Documents containing the individual words "disk," "access" and "controller" would
be returned, but none may have anything to do with the actual device in question.
"'Search technology' is a dangerously ambiguous phrase," commented Curt Monash, president and founder
of Elucidate Technologies Inc. and Monash Information Services, both of Lexington, Mass. "These products combine
database indexing and management with a user interface, which has recreated the problem that relational databases
fixed."
With a relational database, explains Monash, users are limited to searching specifically defined columns of
data of a particular type using a structured query, SQL for instance. New search technologies have exacerbated
the problem SQL solved, insisting users learn a different type of query language to search a spectrum of
META SEARCH TOOL CRITERIA
- Query accuracy and performance -- algorithms, voting
- Ancillary functions -- clustering, summarization, semantic search
- Location and index of multiple data types
- Push, agents and repository links
- Centralized indexing augmented with profiles/taxonomies and crawling
- "Extras" -- knowledge mapping, hit highlighting, image search
- Price -- target $100 per seat in negotiations
SOURCE: Meta Group Inc., Stamford, Conn.
|
unstructured data. "[Today's] queries have to be crafted, and it is absurd to think an end user is going to
be able to do it or have a template that accomplishes the goal," said Monash. "Templates need to have
objects that change depending on the type of query."
Elucidate is attempting to re-correct the flaws of searching by adding subject sensitivity to search engine
interfaces. When looking for information on a given company, a search engine has to be aware of whether the company
is privately or publicly held, since different information exists depending on the case, illustrated Monash.
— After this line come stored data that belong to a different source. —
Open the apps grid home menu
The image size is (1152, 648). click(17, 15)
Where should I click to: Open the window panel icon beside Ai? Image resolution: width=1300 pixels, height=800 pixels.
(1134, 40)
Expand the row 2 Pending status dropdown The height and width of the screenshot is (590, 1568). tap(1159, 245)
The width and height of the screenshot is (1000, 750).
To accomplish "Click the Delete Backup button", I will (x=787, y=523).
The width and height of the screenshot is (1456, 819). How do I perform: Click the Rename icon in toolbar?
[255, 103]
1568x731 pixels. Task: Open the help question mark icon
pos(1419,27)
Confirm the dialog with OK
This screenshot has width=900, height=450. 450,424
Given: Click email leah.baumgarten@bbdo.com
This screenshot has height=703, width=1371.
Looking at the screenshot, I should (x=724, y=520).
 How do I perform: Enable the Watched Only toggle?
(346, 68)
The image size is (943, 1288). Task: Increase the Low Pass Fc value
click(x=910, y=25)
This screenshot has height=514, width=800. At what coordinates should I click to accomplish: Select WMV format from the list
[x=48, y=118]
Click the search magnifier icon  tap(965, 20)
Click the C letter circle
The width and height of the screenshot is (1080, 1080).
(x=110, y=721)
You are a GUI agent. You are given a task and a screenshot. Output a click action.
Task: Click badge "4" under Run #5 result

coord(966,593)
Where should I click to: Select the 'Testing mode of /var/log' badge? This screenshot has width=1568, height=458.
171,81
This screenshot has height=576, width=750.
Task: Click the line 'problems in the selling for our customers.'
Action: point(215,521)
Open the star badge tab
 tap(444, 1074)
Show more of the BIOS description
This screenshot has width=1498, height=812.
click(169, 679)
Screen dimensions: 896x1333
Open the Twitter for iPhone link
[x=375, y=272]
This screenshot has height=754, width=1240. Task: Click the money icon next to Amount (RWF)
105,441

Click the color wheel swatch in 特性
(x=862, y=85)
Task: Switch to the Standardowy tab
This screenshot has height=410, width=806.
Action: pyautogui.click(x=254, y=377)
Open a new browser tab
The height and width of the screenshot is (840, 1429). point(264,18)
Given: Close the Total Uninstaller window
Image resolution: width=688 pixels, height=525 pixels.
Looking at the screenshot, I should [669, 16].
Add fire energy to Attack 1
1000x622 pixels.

Ultimately,
Monash believes, the best search interface will not let a question be asked that cannot be answered and is based
on natural language queries. Still in prototype development, Elucidate is trying to correct the flaws of modern
search technology.
In the meantime, there is a variety of decent search technology shipping for the corporate Intranet, Web site
or client/server network to help users wade through the glut of information available to them from their desktop.
And the technology is improving daily.
With Boston-based Delphi Group estimating a $534 million market up for grabs in the 1997 search technology marketplace,
Verity Inc. of Sunnyvale, Calif. and Fulcrum Technologies Inc. of Ottawa are among those leading the charge with
a bevy of products for all types of searching needs -- from departmental servers to enterprisewide document retrieval.
As for Wall Street darlings such as Lycos, Framingham, Mass., and InfoSeek, Sunnyvale, Calif., they may have
a strong online presence, but have not made inroads into the corporate landscape, said Michael Sullivan-Trainor,
program director for Internet Research at Framingham, Mass.-based IDC Research.
Prominent player Verity's core technology is its Development Kit, which provides developers and third-party
vendors with a C application programming interface (API) for embedding into their applications. This technology
allows developers to both build the necessary indexes as well as search documents in their native format, be it
Word, PDF, ASCII or HTML.
"Our knowledge-based architecture allows one to define 'rules of evidence' that are associated with a given
subject," said Ron Weissman, Verity's vice president of marketing. The knowledge base helps break search results
into hierarchical data sets that are related. These relationships can take the form of a complex taxonomy such
as medical terminology, Weissman explained.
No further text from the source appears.